The biochemical defect known as adenylosuccinate lyase (ADSL) deficiency (OMIM 103050) has also been described as a disease particularly associated with the development of ASD. Although rare, with an estimated prevalence of only 1 in 1,240,710 individuals (74), approximately 30% (75) of patients with ADSL deficiency exhibit autistic features along with other findings like developmental delay, encephalopathy, seizures, and growth retardation. The disorder is caused by an autosomal recessive defect in ADSL (OMIM 608222), which encodes the enzyme ADSL involved in the de novo synthesis of purines. The disease is characterized biochemically by the presence of the compounds succinylamino-imidazole carboxamide riboside (SAICA riboside) and succinyladenosine (S-Ado) in the CSF, plasma, and urine of affected patients (76, 77). Although both compounds are easily assayed through targeted testing, ADSL deficiency is easily identified on untargeted metabolomics by strikingly high levels of S-Ado in both plasma and CSF (78). Accumulated SAICA riboside is thought to be the primary neurotoxicant involved in this disorder, based on animal models (79). Deficiencies in ADSL are also believed to lead to decreased purine levels within the CNS, although the exact physiologic consequences of this are somewhat unclear. There is also some evidence that ADSL deficiency may lead to altered cerebral energy metabolism through the interactions between fumarate and AMP with purines (80).
Finally, much insight into the underlying mechanism of ASD may also be gained from the group of disorders known as cerebral creatine deficiency syndromes (CCDSs). This group of abnormalities comprised the three enzymatic defects in the synthesis of creatine:arginine:glycine amidinotransferase (AGAT) deficiency (OMIM 612718), guanidinoacetate methyltransferase (GAMT) deficiency (OMIM 612736), and SLC6A8 deficiency (OMIM 300352). The creatine:phosphocreatine system plays an essential role in ongoing energy metabolism by serving as a reservoir for phosphate moieties in their transfer back and forth from ATP to ADP (81). In humans, creatine may be either taken in through the diet or synthesized de novo from precursors via the activity of the enzymes AGAT and GAMT in tissues like the kidney pancreas and liver. The molecule may then be transported into its target tissues via the action of its sodium chloride–dependent channel (SLC6A8). Genetic abnormalities in any of these three components lead to a severe deficiency of creatine within the brain parenchyma, with the diagnostic hallmark of the disease being an almost absent creatine peak on 1H NMR spectroscopy. While it remains unsettled as to what proportion of creatine within the fetal brain is imported versus synthesis natively, it is clear that this small molecule plays an integral part in ongoing neurodevelopment (82).

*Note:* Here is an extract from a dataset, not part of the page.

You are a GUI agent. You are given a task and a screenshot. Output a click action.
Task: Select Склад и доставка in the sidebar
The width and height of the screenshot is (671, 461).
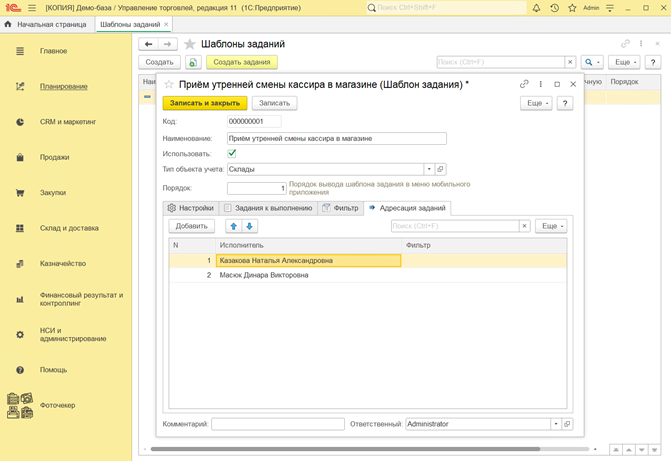[x=69, y=228]
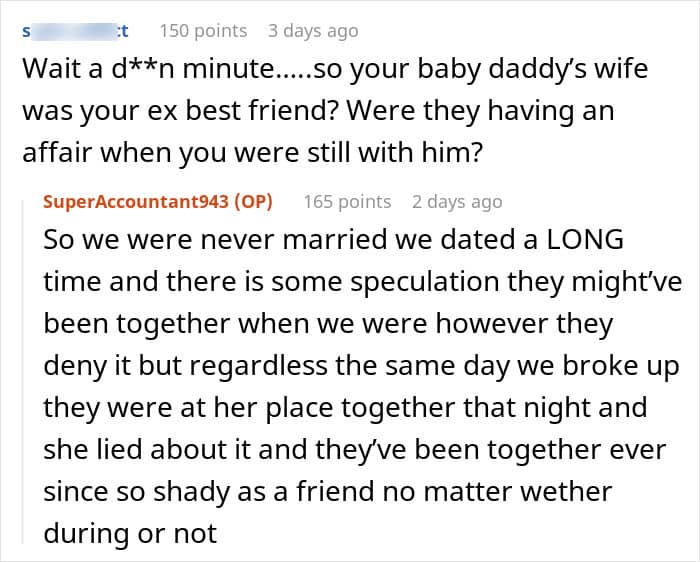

Clinically, patients with CCDS exhibit a combination of developmental delay particularly in expressive language, ID, and autistic behaviors (83). The incidence of autistic features appears to vary for each of the three disorders. Approximately 78% to 95% of patients with GAMT deficiency have been reported to have autistic features, while only 41% of patients with SLC6A8 deficiency were felt to exhibit the same behaviors (84–86). As the rarest of the CCDS, accurate estimations of the occurrence of ASD in AGAT deficiency are difficult, although 4 of 16 total patients (25%) were reported to have features of autism in one recent study (87). The phenotype is thought to arise due to deficits in cerebral energy production during and after fetal development, the accumulation of the potentially neurotoxic guanidinoacetate and other guanidino compounds, and possible abnormalities in ongoing neural signaling associated with abnormalities in the creatine–phosphocreatine system (88). Interestingly, treatment of patients with creatine supplementation and arginine restriction in the case of GAMT patients does seem to improve certain aspects of their phenotype, although not all concerns are eliminated. GAMT patients, for instance, do experience improved seizure control and a decrease in movement disorder symptoms, although severe ID remains. Patients with AGAT deficiencies do appear to fare better with some catch-up development and even prevention of symptoms entirely in a prenatally known case. Creatine supplementation does not, however, appear effective for patients with SLC6A8 deficiency, as increased plasma levels are not able to compensate entirely for abnormal transport across the blood-brain barrier.
Other IEMs have been associated with an increased incidence of ASD. These include so-called classical disorders like propionic academia (OMIM 606054) (53), various urea cycle disorders (89), and Sanfilippo syndrome (OMIM 252900, 252920) (90), as well as rarer disorders like succinic semialdehyde dehydrogenase deficiency (OMIM 271980) (91) and branched-chain ketoacid dehydrogenase kinase deficiency (OMIM 614901) (92).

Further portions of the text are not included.